=== Begin Enclosure ===

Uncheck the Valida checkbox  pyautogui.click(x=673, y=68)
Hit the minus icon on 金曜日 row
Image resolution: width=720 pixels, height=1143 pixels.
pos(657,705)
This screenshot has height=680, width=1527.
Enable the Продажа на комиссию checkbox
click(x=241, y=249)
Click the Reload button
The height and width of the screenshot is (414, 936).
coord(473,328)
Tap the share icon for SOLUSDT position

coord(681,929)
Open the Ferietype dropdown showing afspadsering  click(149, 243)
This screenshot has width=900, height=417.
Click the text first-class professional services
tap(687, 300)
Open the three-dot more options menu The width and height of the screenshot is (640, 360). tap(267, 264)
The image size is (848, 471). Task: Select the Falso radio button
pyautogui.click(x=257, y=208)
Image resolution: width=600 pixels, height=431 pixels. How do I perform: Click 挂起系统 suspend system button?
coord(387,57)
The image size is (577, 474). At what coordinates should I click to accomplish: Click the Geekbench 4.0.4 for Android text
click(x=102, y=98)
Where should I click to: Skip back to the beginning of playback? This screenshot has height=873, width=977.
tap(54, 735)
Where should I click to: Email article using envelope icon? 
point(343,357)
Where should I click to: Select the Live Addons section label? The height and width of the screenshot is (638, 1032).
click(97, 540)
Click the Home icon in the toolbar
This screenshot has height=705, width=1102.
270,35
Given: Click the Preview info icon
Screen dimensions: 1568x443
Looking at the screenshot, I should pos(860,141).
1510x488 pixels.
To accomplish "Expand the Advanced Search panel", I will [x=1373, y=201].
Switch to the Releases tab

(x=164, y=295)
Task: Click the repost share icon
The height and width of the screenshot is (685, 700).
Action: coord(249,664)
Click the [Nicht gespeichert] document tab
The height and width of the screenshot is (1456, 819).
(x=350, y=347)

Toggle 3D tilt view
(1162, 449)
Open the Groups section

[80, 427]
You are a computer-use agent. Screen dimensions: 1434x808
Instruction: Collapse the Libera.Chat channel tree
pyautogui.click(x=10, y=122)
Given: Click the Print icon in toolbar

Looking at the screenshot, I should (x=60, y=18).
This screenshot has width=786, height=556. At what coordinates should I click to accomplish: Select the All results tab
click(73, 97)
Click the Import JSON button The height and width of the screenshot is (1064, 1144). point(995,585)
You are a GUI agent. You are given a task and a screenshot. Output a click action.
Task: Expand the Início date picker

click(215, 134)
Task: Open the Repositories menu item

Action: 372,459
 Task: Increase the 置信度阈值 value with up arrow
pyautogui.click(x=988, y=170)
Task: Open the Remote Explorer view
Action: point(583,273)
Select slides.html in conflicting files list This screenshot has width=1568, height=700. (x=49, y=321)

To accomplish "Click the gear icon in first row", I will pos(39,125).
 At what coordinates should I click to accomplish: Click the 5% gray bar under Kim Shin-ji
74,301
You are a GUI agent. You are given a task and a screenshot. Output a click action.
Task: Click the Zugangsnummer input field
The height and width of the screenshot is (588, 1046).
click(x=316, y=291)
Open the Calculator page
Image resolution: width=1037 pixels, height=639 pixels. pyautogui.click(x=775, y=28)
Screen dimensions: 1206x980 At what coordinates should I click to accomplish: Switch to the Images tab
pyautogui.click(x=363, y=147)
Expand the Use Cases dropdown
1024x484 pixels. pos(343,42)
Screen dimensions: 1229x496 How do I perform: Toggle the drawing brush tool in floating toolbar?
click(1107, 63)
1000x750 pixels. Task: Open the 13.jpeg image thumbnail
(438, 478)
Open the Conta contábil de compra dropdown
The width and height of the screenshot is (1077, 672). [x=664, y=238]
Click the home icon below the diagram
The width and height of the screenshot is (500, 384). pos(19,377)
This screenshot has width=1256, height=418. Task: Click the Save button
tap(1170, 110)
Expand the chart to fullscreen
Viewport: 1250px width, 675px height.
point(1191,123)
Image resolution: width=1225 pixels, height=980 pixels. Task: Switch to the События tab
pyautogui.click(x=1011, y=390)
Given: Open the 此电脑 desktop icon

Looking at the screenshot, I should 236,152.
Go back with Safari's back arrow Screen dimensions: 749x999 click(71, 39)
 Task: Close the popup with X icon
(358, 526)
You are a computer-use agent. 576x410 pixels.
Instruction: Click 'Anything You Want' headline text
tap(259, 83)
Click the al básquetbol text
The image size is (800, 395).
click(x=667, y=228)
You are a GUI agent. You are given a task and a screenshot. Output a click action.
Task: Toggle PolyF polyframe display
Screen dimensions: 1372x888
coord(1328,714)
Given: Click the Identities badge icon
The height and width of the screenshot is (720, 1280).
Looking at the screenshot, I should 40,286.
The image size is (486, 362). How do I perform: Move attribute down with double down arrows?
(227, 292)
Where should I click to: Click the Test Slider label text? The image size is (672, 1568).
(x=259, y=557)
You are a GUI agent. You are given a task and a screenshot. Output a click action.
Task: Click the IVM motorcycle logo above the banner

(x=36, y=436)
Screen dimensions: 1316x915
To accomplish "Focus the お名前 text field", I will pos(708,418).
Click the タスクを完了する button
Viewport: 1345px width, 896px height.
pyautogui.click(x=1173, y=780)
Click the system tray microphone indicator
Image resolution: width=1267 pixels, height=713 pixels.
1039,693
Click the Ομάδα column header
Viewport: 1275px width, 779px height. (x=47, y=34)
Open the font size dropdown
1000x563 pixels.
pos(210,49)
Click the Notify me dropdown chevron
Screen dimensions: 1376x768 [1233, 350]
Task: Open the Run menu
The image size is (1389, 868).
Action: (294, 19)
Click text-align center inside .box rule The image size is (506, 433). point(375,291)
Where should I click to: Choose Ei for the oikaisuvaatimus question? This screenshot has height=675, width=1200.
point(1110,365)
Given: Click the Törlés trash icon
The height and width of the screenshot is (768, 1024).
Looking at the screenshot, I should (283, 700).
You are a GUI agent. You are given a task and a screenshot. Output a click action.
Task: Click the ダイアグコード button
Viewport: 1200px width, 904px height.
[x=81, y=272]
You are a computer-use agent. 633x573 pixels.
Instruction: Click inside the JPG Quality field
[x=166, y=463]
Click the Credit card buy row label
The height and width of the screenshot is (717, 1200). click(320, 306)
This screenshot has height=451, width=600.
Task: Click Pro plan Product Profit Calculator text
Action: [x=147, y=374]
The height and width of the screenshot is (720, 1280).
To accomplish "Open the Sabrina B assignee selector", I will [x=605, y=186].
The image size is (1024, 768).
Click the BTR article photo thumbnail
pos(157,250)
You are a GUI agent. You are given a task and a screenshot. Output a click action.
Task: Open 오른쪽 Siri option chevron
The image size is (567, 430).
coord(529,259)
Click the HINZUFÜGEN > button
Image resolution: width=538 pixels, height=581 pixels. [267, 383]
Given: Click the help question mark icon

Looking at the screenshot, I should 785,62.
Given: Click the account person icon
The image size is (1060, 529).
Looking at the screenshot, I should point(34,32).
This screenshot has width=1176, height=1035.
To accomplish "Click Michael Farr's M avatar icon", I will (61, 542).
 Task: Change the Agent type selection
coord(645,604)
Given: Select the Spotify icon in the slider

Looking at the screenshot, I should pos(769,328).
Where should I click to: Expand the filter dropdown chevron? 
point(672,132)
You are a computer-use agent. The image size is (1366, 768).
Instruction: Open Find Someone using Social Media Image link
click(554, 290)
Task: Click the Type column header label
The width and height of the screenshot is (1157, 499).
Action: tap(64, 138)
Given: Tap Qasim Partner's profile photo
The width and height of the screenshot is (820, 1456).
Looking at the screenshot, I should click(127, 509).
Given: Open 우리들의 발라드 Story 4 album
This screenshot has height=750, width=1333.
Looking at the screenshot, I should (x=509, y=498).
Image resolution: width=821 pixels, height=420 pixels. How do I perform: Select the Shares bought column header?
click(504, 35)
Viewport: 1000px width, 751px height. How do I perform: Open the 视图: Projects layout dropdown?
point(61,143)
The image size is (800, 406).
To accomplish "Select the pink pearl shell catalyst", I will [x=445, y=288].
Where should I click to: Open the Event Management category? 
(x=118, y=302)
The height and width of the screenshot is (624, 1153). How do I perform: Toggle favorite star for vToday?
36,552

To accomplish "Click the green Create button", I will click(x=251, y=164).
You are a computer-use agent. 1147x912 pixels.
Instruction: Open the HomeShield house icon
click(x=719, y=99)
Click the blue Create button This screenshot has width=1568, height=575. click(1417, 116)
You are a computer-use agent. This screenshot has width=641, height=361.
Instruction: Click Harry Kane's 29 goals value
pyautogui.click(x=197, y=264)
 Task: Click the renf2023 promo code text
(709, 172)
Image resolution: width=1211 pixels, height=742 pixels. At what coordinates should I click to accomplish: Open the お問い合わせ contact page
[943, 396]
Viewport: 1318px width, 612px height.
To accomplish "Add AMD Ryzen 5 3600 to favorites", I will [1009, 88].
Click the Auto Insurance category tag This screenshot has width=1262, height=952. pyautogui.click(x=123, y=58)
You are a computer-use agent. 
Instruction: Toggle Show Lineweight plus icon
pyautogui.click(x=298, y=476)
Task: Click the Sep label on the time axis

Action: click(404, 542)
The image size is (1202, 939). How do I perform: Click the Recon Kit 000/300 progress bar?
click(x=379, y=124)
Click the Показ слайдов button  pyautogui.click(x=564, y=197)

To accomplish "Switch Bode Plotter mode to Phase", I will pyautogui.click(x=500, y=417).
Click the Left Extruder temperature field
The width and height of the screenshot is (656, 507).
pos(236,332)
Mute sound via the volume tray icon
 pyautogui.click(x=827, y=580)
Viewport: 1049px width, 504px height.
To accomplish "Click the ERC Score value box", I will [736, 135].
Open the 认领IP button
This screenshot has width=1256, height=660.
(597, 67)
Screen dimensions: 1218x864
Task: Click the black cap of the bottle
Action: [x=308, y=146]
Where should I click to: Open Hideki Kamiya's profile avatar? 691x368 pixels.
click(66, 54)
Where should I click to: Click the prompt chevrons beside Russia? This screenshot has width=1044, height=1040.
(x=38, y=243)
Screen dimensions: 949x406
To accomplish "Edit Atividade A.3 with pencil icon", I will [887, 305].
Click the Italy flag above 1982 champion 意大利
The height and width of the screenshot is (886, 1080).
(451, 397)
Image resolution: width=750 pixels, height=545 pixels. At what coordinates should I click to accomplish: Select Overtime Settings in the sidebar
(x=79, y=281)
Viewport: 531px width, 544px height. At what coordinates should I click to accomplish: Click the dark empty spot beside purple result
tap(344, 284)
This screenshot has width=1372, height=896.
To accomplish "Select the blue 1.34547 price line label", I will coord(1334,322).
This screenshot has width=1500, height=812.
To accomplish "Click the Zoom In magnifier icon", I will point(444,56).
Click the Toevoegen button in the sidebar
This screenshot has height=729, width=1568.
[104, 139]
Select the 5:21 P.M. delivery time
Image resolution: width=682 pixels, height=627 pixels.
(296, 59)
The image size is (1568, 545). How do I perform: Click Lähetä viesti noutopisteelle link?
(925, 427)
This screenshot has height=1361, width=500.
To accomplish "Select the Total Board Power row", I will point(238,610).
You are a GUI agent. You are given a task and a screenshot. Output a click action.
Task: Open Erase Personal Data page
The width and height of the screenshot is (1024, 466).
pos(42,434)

=== End Enclosure ===

▸ **What the exercise asks**: Each line from the top of the data, up to and including the line that contains "This screenshot has width=900, height=417.", should be set down exactly.

▸ **Task result**:
Uncheck the Valida checkbox  pyautogui.click(x=673, y=68)
Hit the minus icon on 金曜日 row
Image resolution: width=720 pixels, height=1143 pixels.
pos(657,705)
This screenshot has height=680, width=1527.
Enable the Продажа на комиссию checkbox
click(x=241, y=249)
Click the Reload button
The height and width of the screenshot is (414, 936).
coord(473,328)
Tap the share icon for SOLUSDT position

coord(681,929)
Open the Ferietype dropdown showing afspadsering  click(149, 243)
This screenshot has width=900, height=417.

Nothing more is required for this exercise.